[Core] Optimize sampler get_logprobs (#4594)

2024-05-09 00:42:28 +09:00 · 2024-05-09 00:42:28 +09:00 · d7740ea4dc
commit d7740ea4dc
parent cc466a3290
1 changed files with 67 additions and 48 deletions
--- a/vllm/model_executor/layers/sampler.py
+++ b/vllm/model_executor/layers/sampler.py
@ -782,13 +782,14 @@ def _get_logprobs(
        top_logprobs, top_token_ids = torch.topk(logprobs,
                                                 largest_num_logprobs,
                                                 dim=-1)
-        top_logprobs = top_logprobs.cpu()
-        top_token_ids = top_token_ids.cpu()
    else:
        top_logprobs, top_token_ids = None, None

-    selected_logprobs = selected_logprobs.cpu()
-    ranks = ranks.cpu()
+    selected_logprobs = selected_logprobs.to('cpu')
+    ranks = ranks.to('cpu')
+    if top_logprobs is not None and top_token_ids is not None:
+        top_logprobs = top_logprobs.to('cpu')

◆ ◆ ◆ ◆ ◆ ◆ ◆

EXERCISE TASKS:
1. Translate the title of the commit, "Optimize sampler get_logprobs", into Spanish.
2. From the commit, extract the part between "[Core] Optimize sampler" and "top_logprobs = top_logprobs.cpu()", inclusive, without changing any characters.
The material after this point has nothing to do with the commit.

RECORDED DATA:
◆ ◆ ◆ ◆ ◆ ◆ ◆

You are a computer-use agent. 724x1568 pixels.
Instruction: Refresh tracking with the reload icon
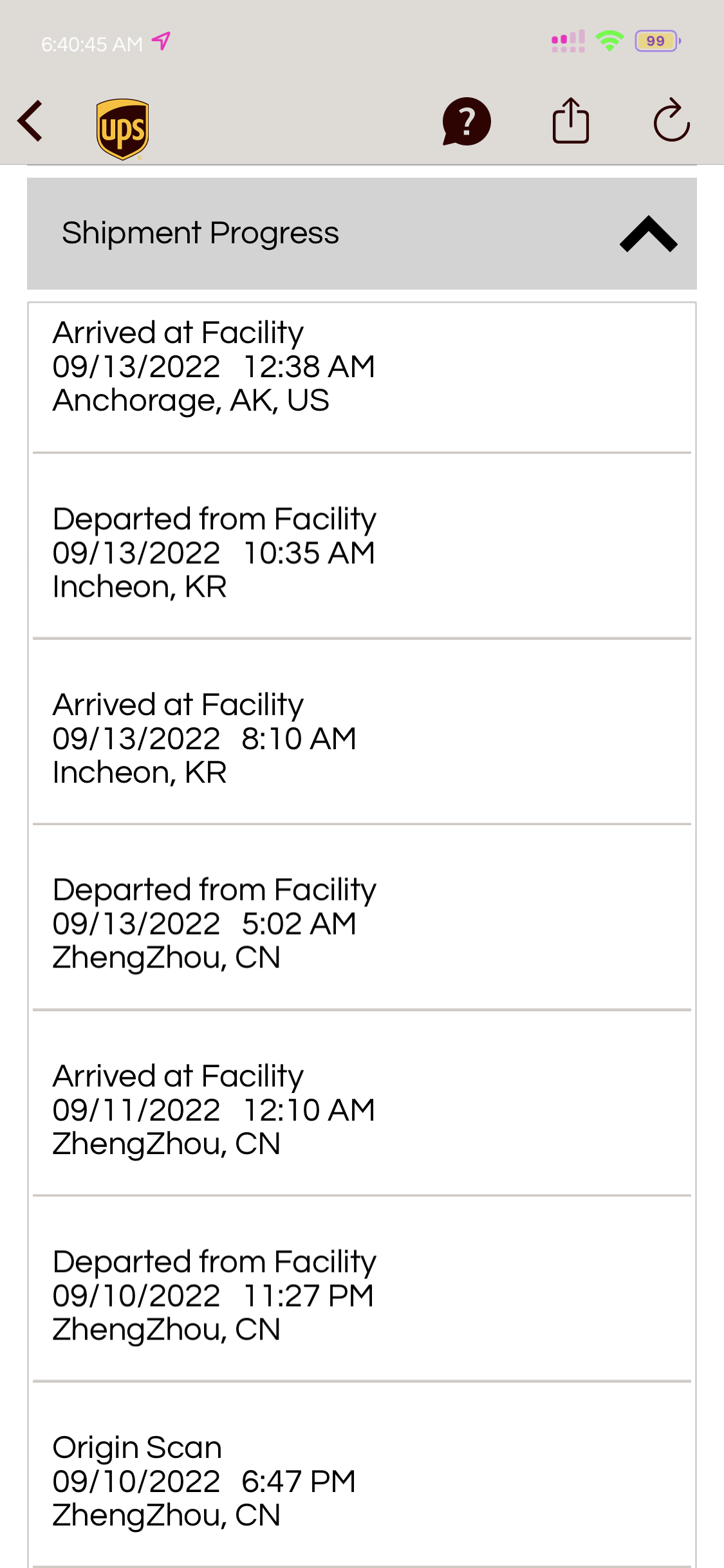[x=672, y=120]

◆ ◆ ◆ ◆ ◆ ◆ ◆

COMPLETED EXERCISE:
1. Optimiza get_logprobs del muestreador

2.
[Core] Optimize sampler get_logprobs (#4594)

2024-05-09 00:42:28 +09:00 · 2024-05-09 00:42:28 +09:00 · d7740ea4dc
commit d7740ea4dc
parent cc466a3290
1 changed files with 67 additions and 48 deletions
--- a/vllm/model_executor/layers/sampler.py
+++ b/vllm/model_executor/layers/sampler.py
@ -782,13 +782,14 @@ def _get_logprobs(
        top_logprobs, top_token_ids = torch.topk(logprobs,
                                                 largest_num_logprobs,
                                                 dim=-1)
-        top_logprobs = top_logprobs.cpu()